# Does A Front Strut Bar Make A Difference??



## jeffnnj (Feb 6, 2003)

I am thinking about getting a front tower strut bar for my 2002 M3 convertible. I am not concerned with the look so I am wondering if they will make a difference in handling.
Thanks a lot,
Jeff


----------



## JST (Dec 19, 2001)

I know the E46s are stiffer, generally, than the E36s, but I know that on my car the bar made a noticeable difference. The biggest improvement was in steering feel, which was sharpened considerably. The bar also seemed to dial out some of the understeer that I felt when autocrossing. 

It's not night-and-day, but it is noticeable. On an E46, YMMV, but I think it's worth a shot.


----------



## Mr. The Edge (Dec 19, 2001)

it will make a difference on a cab, for sure


----------



## supercharged (Feb 18, 2003)

It will only make a small difference. A better investment in suspension would be yeided by improving sway bars, struts, Lower tie bars. Control arms..ect. Strut tower bars are mostly for looks


----------



## Ausgang (Jan 4, 2002)

It's a very good question, particularly for a cabrio.

The only way I know to prove out the worth of such a device is to have someone attach strain-gages to one, run the car hard on a track or auto-x, and then plot out how much compression or tension was transmitted through the device at what times as it relates to the course.

FWIW, most of the designs I've seen would do little or nothing beneficial due to poorly designed attachments and questionable shape-modeling.


----------



## Chris330Ci (Jan 23, 2002)

supercharged said:


> *It will only make a small difference. A better investment in suspension would be yeided by improving sway bars, struts, Lower tie bars. Control arms..ect. Strut tower bars are mostly for looks *


What he said, but correct me if I'm wrong, but didn't BWM make a front strut tower brace OEM for the M3 as of 2002? Coupe only? :dunno:


----------



## Mr. The Edge (Dec 19, 2001)

Chris330Ci said:


> *What he said, but correct me if I'm wrong, but didn't BWM make a front strut tower brace OEM for the M3 as of 2002? Coupe only? :dunno: *


it was a running change for all '02s, beginning w/ mid-March production


----------



## Nick325xiT 5spd (Dec 24, 2001)

Strut tower bars (at least in the Bimmers) almost universally work in tension.

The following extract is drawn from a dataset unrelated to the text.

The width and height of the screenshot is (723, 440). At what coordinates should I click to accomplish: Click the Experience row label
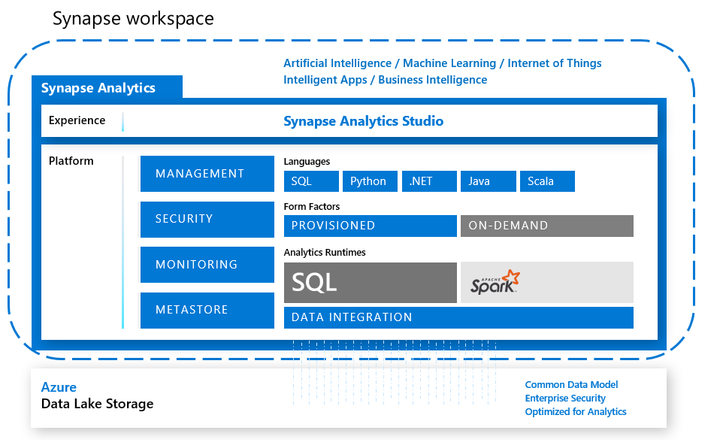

I'm reasonably pleased with mine. It seems to have dialled out some of the worst of the tire scrubbing understeer.


----------



## in_d_haus (Jan 2, 2002)

Not to be the lone dissenter but according to Steve Dinan, when questioned at a tech session last year, The strut bar does nothing for a E36 or E46 except look cool, the bodies are rigid enough that you see no gain. Aside from looks he recommended it only for E30s and mostly on the track.


----------



## JST (Dec 19, 2001)

in_d_haus said:


> *Not to be the lone dissenter but according to Steve Dinan, when questioned at a tech session last year, The strut bar does nothing for a E36 or E46 except look cool, the bodies are rigid enough that you see no gain. Aside from looks he recommended it only for E30s and mostly on the track. *


Steve *may* be right, on a quantitative basis--despite my feelings about the value of his mods, he obviously knows a lot more about BMW tuning than I do.

OTOH, Steve Dinan has never driven my car. What I know is that when I bolted the bar on, the improvement in steering feel was dramatic and immediate. I confirmed this not so long ago when I took the bar off for a dealer service (worried that they would carp about having to reach around it). As I pulled out of my driveway, I could feel the looseness in the steering.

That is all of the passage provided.